Rainald Manthe: Demokratie fehlt Begegnung
Rezensiert von Prof. Dr. Irmgard Schroll-Decker, 23.12.2024
Rainald Manthe: Demokratie fehlt Begegnung. Über Alltagsorte des sozialen Zusammenhalts.
transcript
(Bielefeld) 2024.
154 Seiten.
ISBN 978-3-8376-7141-4.
D: 24,00 EUR,
A: 24,00 EUR,
CH: 30,40 sFr.
Reihe: X-Texte zu Kultur und Gesellschaft.
Entstehungshintergrund und Thema
Der Autor vertritt die These, dass es aufgrund weniger gewordener „ungepflegter, exklusiver und getrennter“ (S. 19) Orte einen Mangel an Begegnung gebe, die konstitutiv für die Demokratie sei. Die institutionalisierten und weniger formalisierten Formen von Begegnung sicherten zu, die Andere oder den Anderen als Person mit je eigenen Interessen anzuerkennen und befördere Kompromisse einzugehen. Im Kennenlernen anderer würden vorhandene Stereotype irritiert und Verständigung eingeleitet. Die Dorfkneipe stilisiert Manthe zum Sinnbild für „barrierearme Begegnungen“ (S. 21) und deren demokratieförderliche Auswirkungen.
Autor
Dr. Rainald Manthe ist Soziologe, hat über die Weltsozialforen promoviert, war Direktor des Programms „Liberale Demokratie“ beim Think-Tank Zentrum Liberale Moderne.

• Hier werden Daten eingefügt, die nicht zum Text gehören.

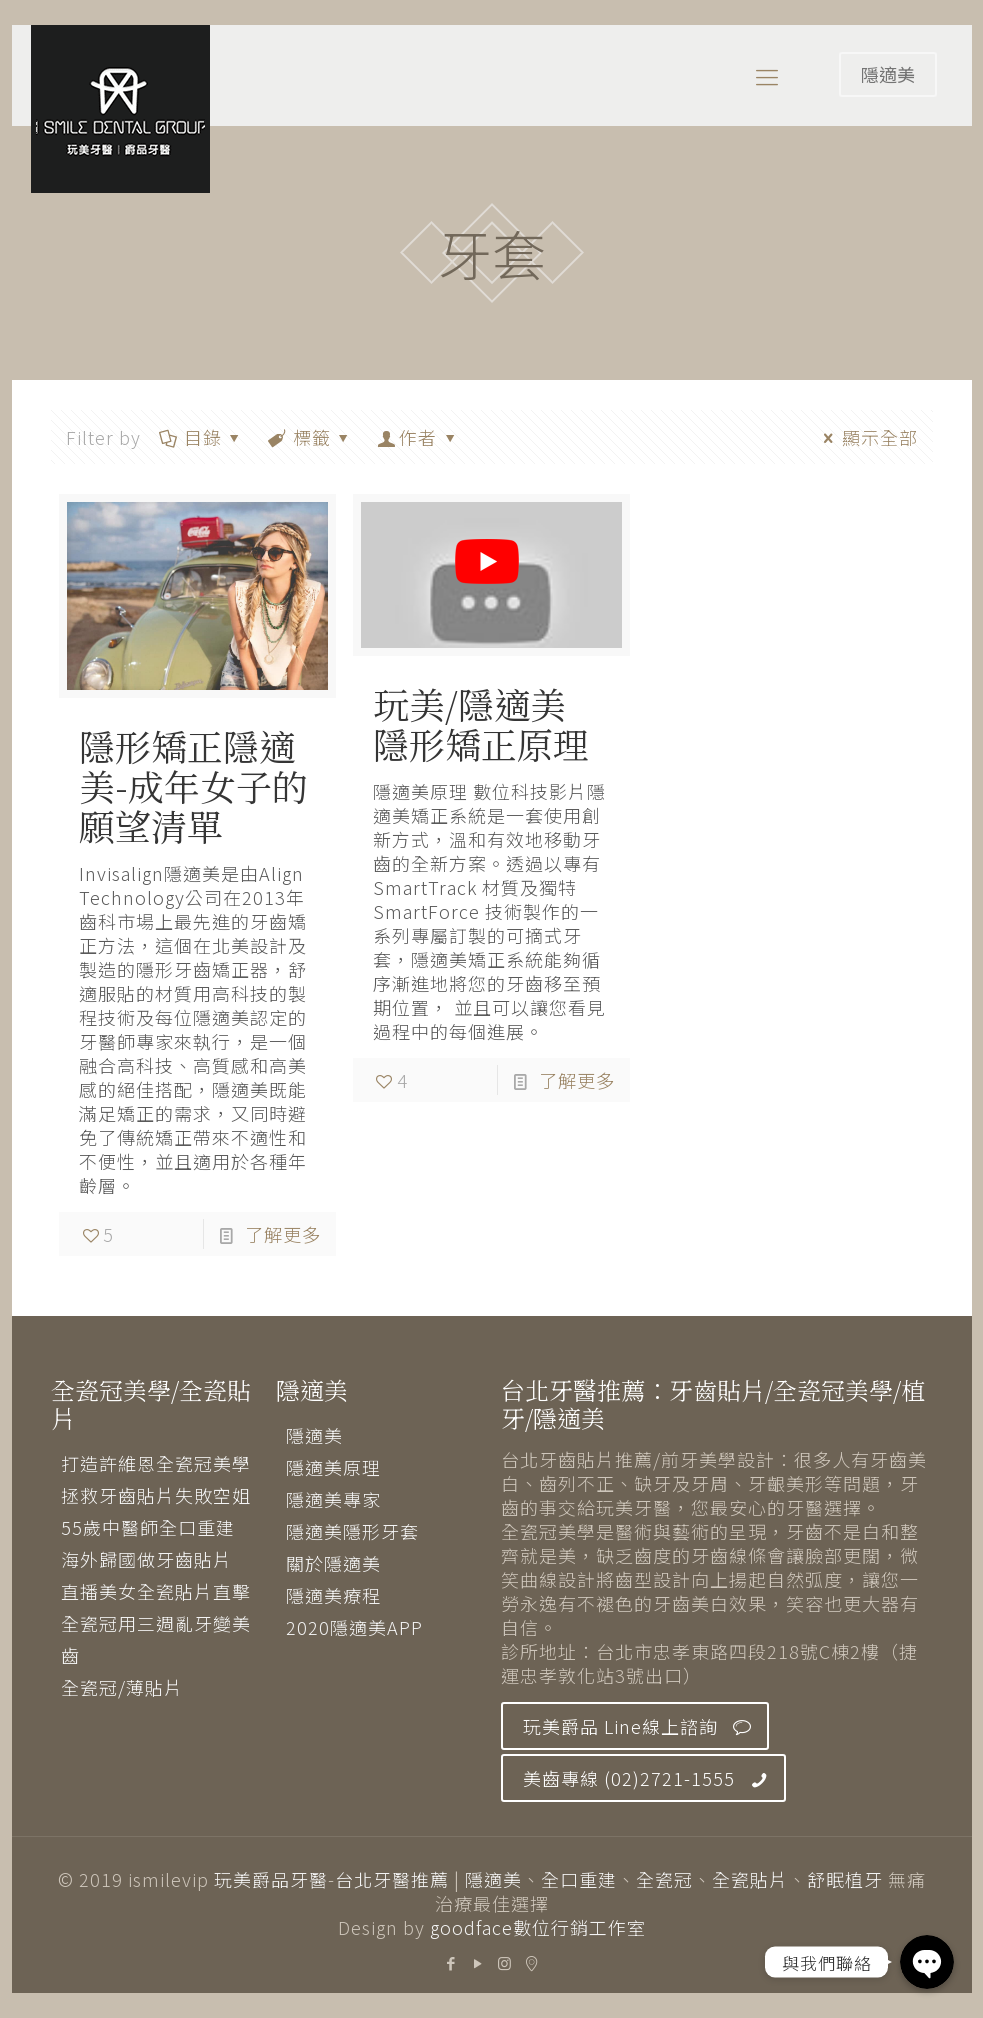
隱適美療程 (333, 1595)
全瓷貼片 (750, 1879)
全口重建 (579, 1879)
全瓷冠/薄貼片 (122, 1687)
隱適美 (888, 74)
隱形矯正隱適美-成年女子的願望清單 (193, 785)
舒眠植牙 (845, 1879)
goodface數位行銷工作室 (538, 1927)
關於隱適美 (333, 1563)
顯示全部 (866, 437)
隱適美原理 (333, 1467)
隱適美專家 (333, 1499)
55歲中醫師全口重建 (148, 1527)
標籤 (310, 437)
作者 (418, 437)
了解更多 (283, 1234)
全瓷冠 (664, 1879)
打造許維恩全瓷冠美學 (156, 1463)
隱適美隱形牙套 (352, 1531)
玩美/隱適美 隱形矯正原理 (481, 723)
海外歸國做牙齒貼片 (146, 1559)
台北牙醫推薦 (392, 1879)
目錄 (201, 437)
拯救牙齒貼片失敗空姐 (156, 1495)
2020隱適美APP (354, 1627)
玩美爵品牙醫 (271, 1879)
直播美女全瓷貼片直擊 (156, 1591)
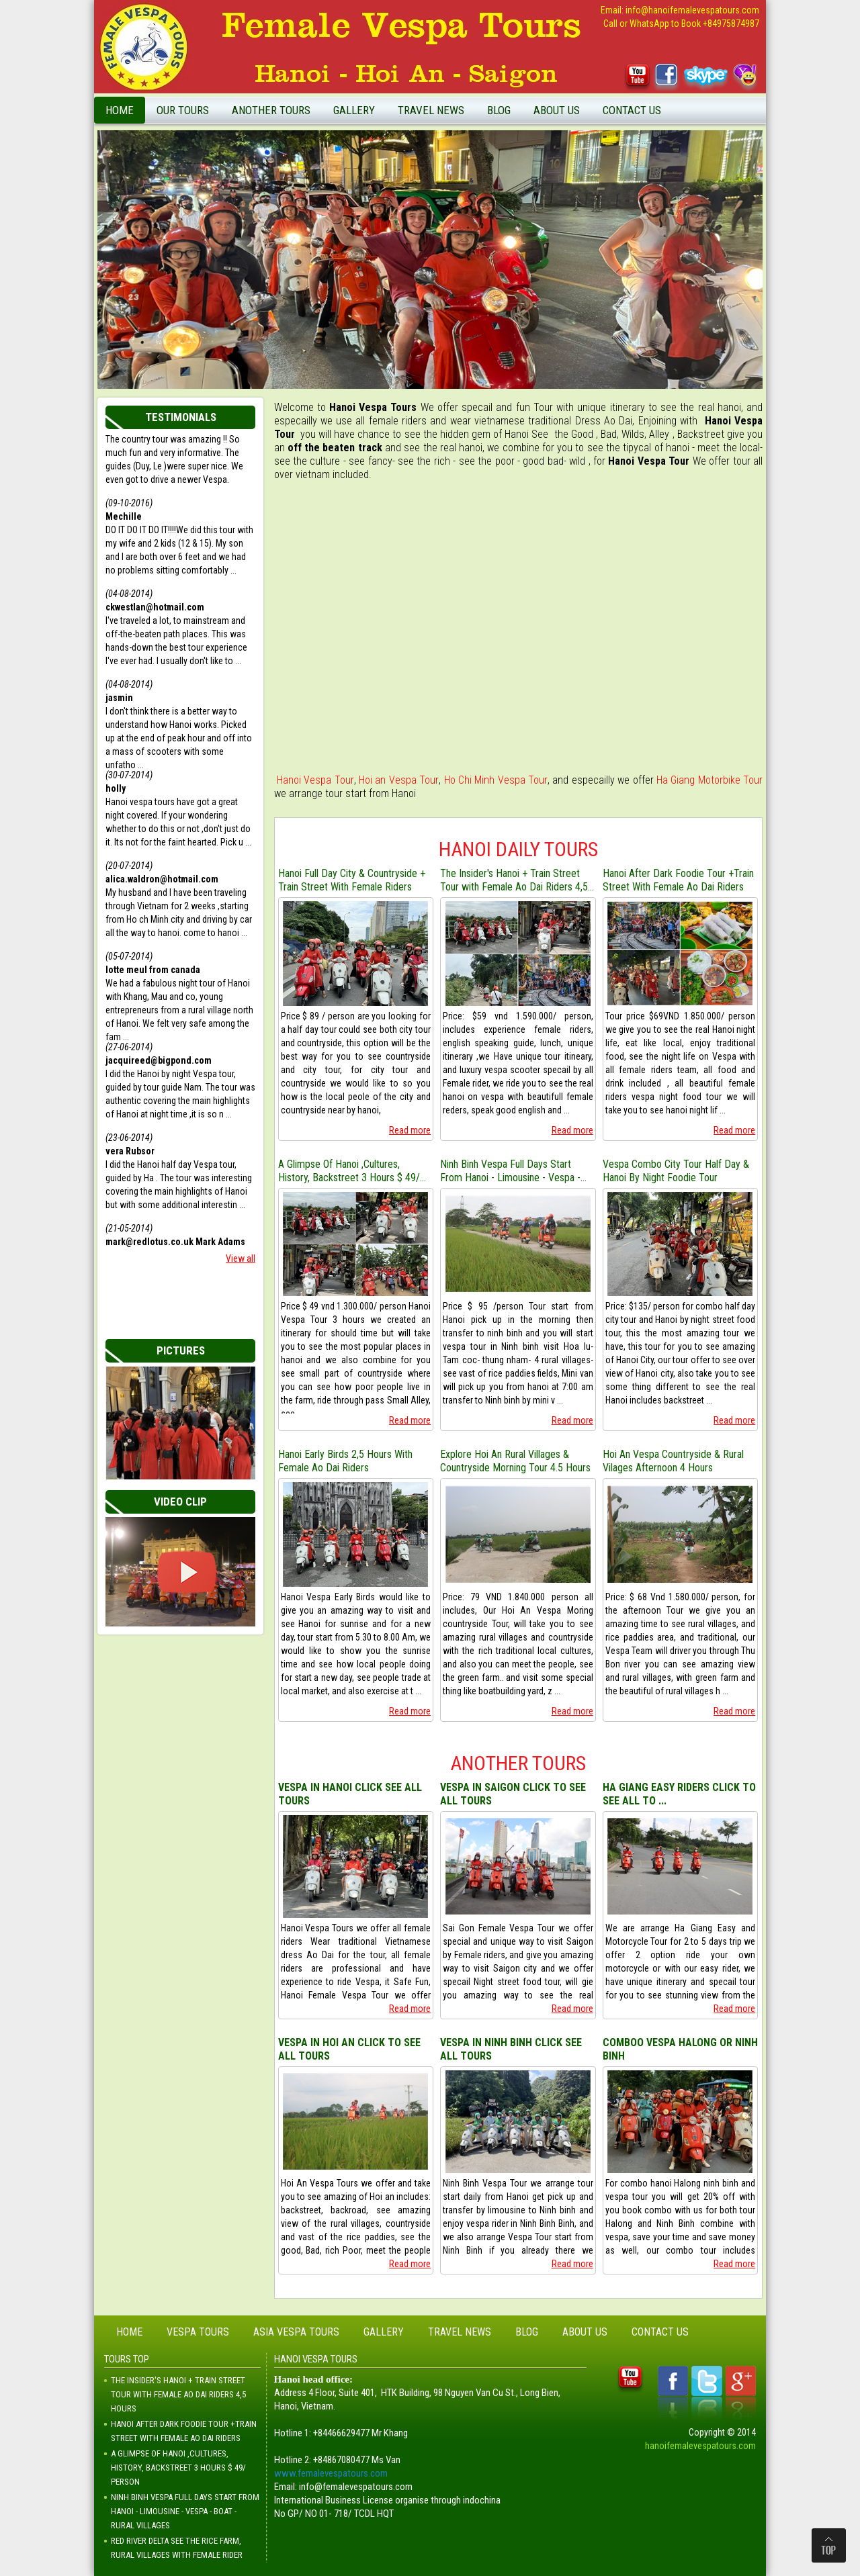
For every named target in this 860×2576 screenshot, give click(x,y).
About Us (556, 110)
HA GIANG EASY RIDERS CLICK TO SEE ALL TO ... (679, 1794)
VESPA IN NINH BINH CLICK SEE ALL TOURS (511, 2049)
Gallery (354, 110)
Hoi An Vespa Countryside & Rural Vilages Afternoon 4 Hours (673, 1461)
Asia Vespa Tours (296, 2332)
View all (240, 1258)
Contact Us (632, 110)
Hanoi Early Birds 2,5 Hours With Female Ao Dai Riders (345, 1461)
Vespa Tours (198, 2332)
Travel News (431, 110)
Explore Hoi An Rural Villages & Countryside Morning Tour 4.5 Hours (515, 1461)
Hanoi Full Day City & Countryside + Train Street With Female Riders (351, 880)
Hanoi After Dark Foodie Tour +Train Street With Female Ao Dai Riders (678, 880)
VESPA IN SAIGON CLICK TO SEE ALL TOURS (513, 1794)
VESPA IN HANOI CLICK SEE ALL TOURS (350, 1794)
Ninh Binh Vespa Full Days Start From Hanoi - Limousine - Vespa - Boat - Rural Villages (510, 1171)
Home (119, 110)
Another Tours (271, 110)
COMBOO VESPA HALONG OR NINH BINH (680, 2049)
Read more (410, 1130)
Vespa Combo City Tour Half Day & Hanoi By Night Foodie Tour (676, 1171)
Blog (499, 110)
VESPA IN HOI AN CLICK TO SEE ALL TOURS (349, 2049)
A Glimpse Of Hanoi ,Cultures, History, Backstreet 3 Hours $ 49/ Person (349, 1171)
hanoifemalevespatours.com (700, 2445)
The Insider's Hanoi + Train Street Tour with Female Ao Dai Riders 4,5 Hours (514, 880)
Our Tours (183, 110)
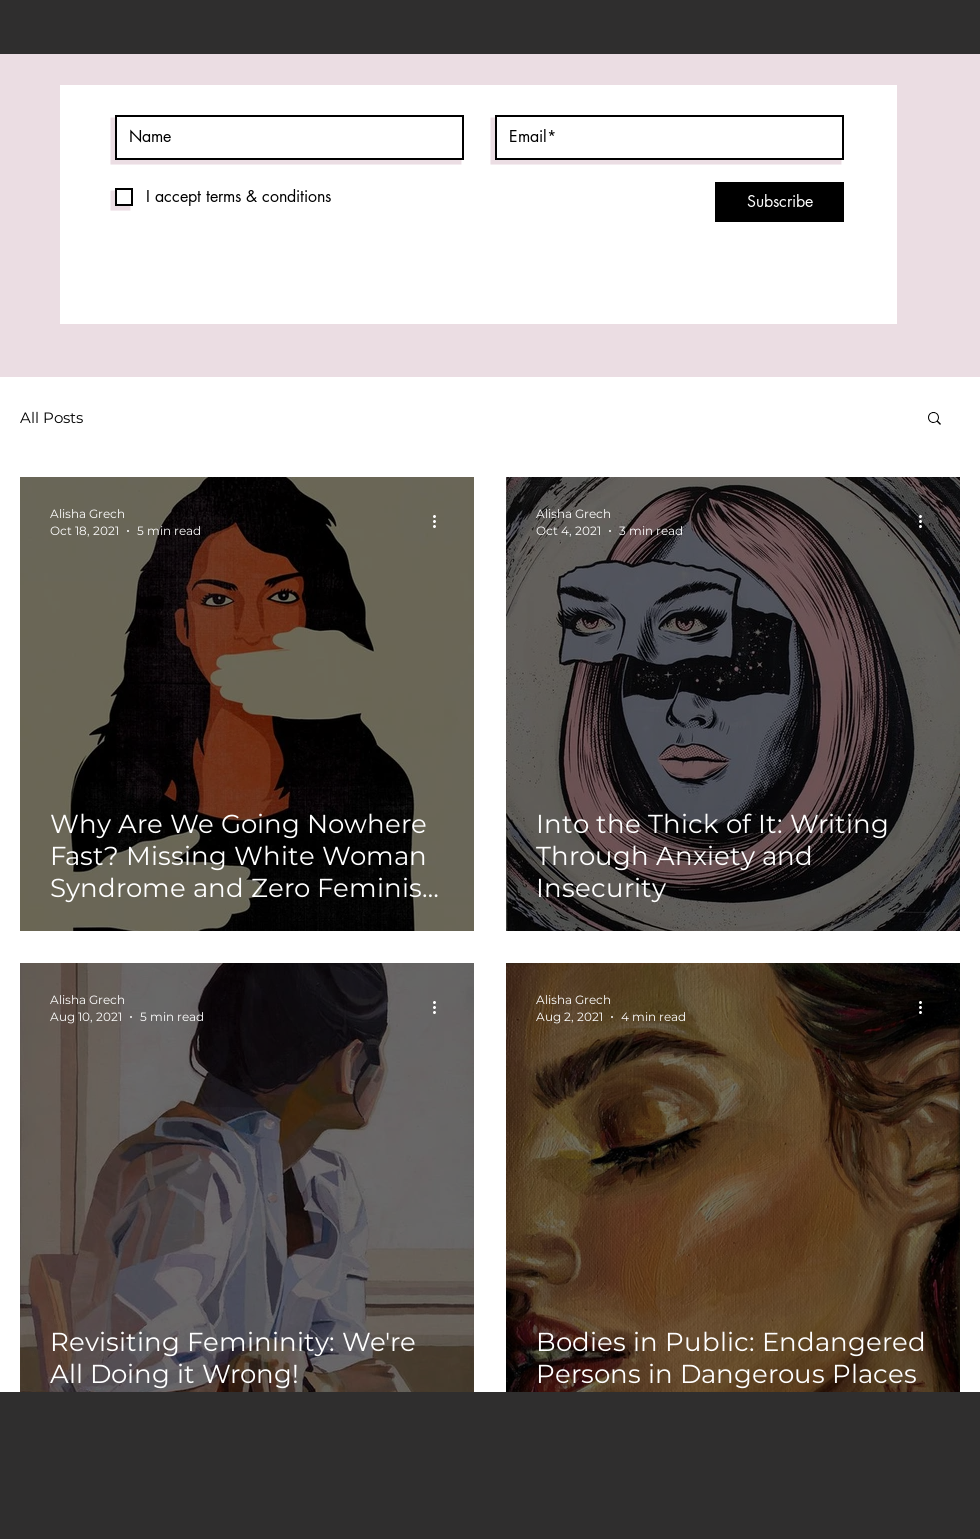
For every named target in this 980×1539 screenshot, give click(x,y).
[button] (934, 419)
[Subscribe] (779, 202)
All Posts (51, 417)
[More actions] (441, 521)
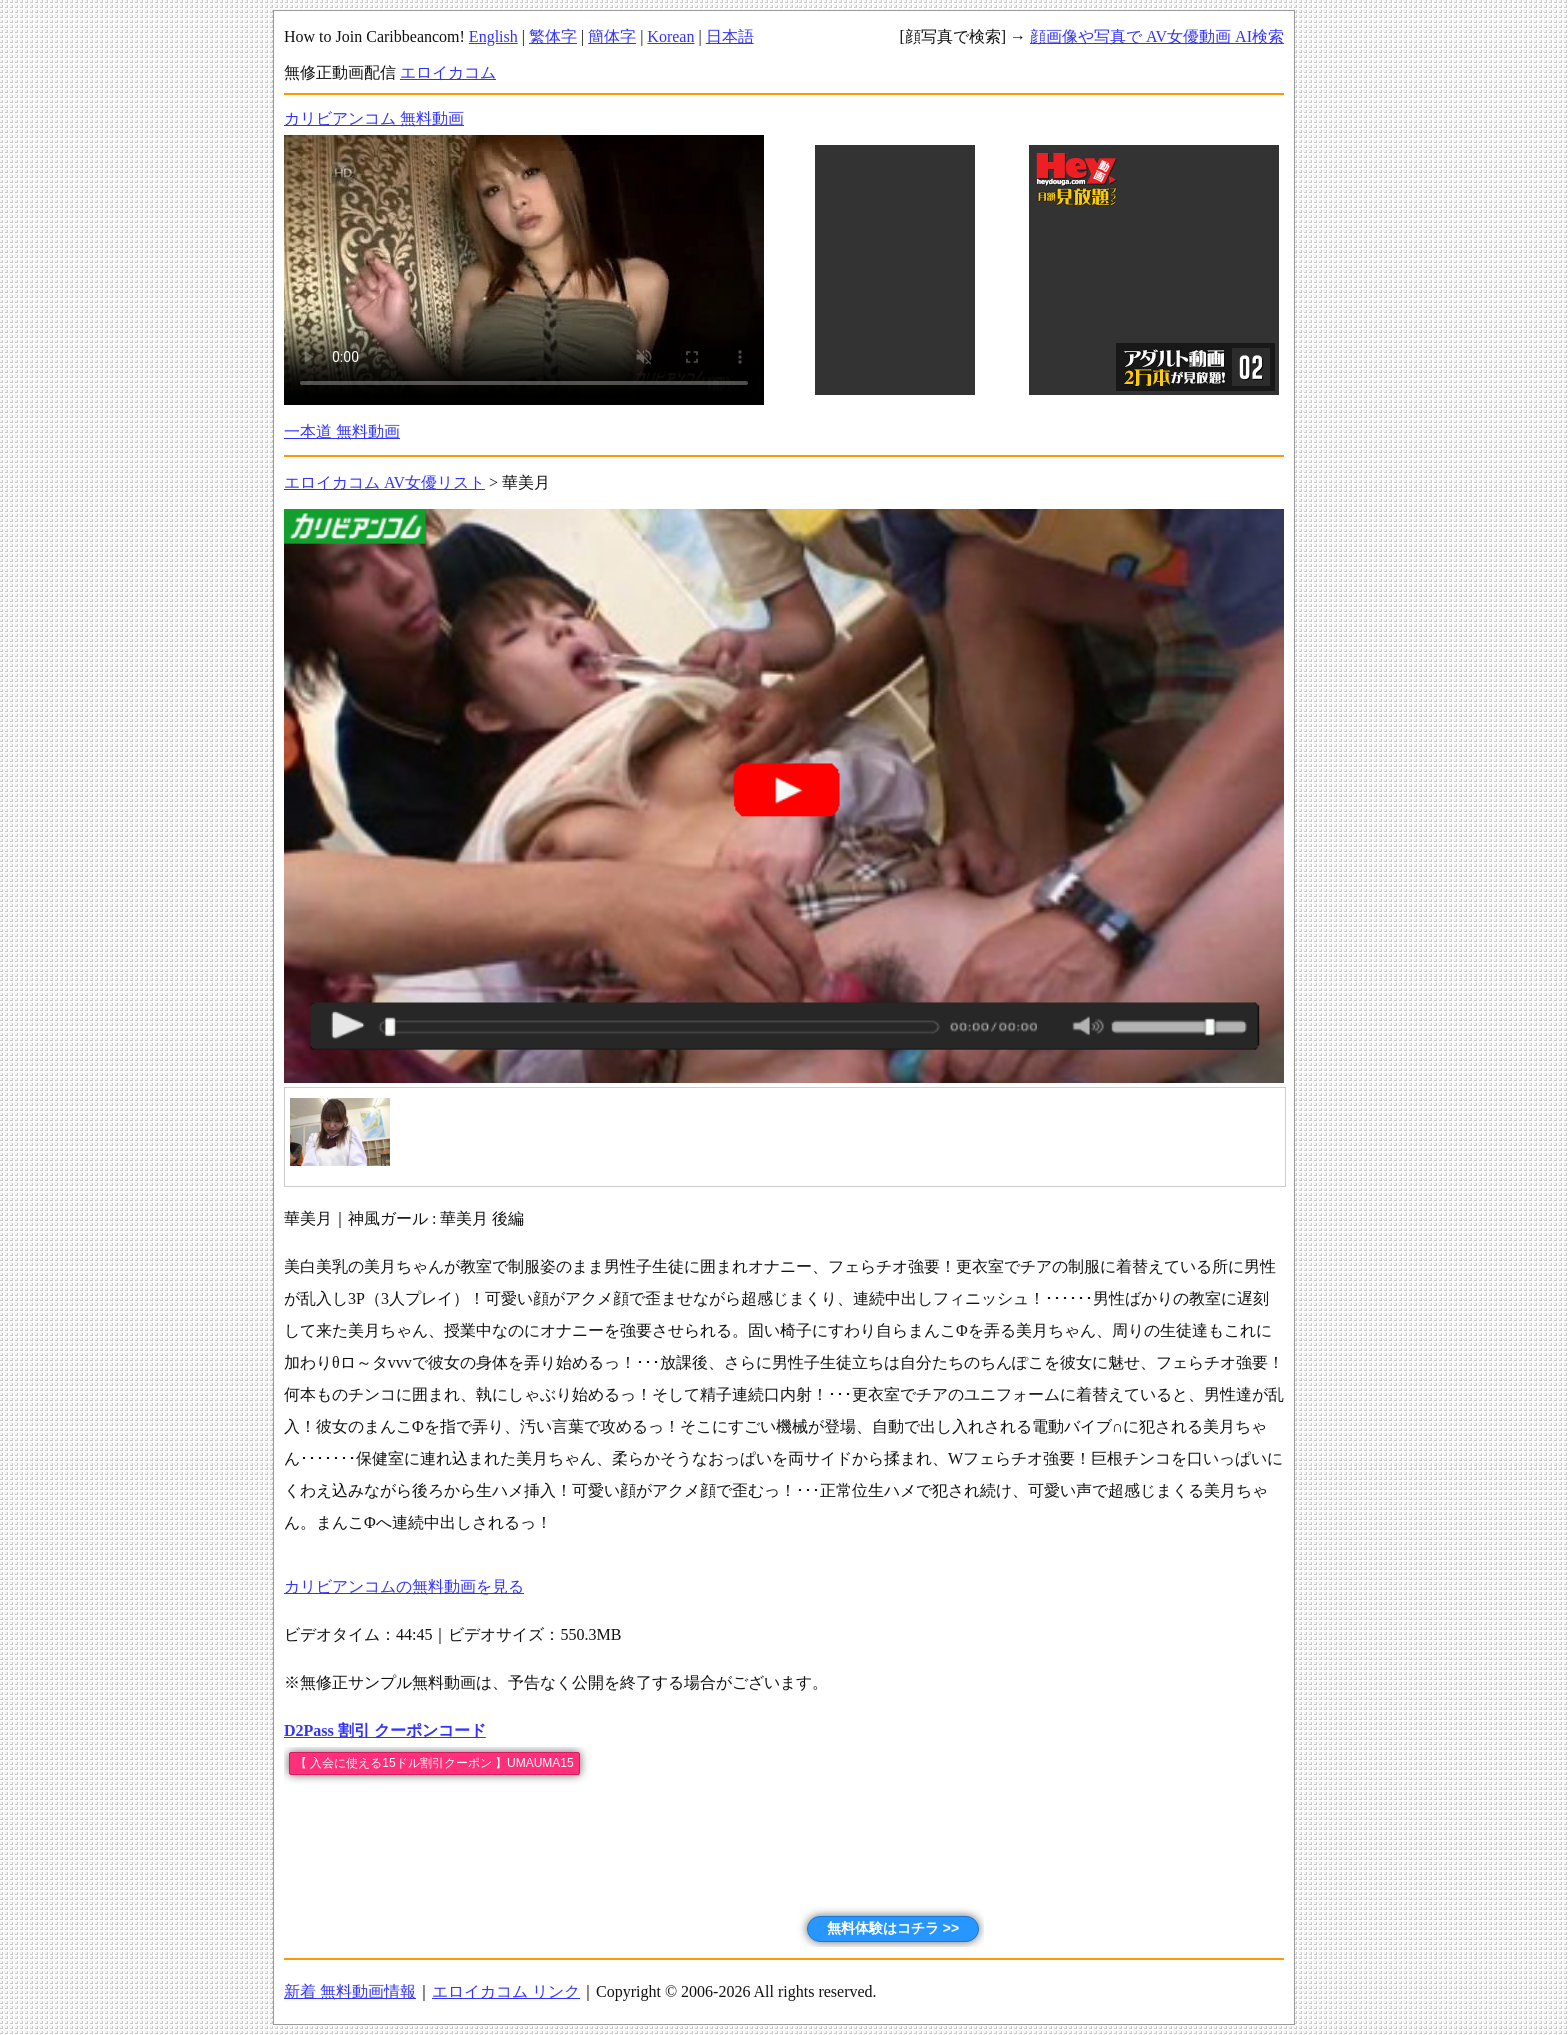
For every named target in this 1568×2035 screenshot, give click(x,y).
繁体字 (553, 36)
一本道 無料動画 (342, 431)
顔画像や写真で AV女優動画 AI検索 (1157, 36)
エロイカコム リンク (506, 1991)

Er arbeitet als freier Autor, Podcaster und setzt sich aktiv für zivilgesellschaftliches Bildungsengagement ein.
Aufbau und Inhalt
Im Vorwort (S. 7–8) bezieht sich der Autor auf die Demonstrationen zu Beginn des Jahres 2024, mit denen Menschen ihr Bekenntnis für eine offene Gesellschaft gezeigt haben. Manthe begrüßt dieses Eintreten für den Erhalt der Demokratie, vermutet die Ursache für ihre Krise (und den Ansatz für Veränderungen) jedoch im fehlenden Vertrauen, das nur durch Begegnungen entsteht. Und genau solche Begegnungen werden seltener, weil sich Orte verändert haben – so seine These.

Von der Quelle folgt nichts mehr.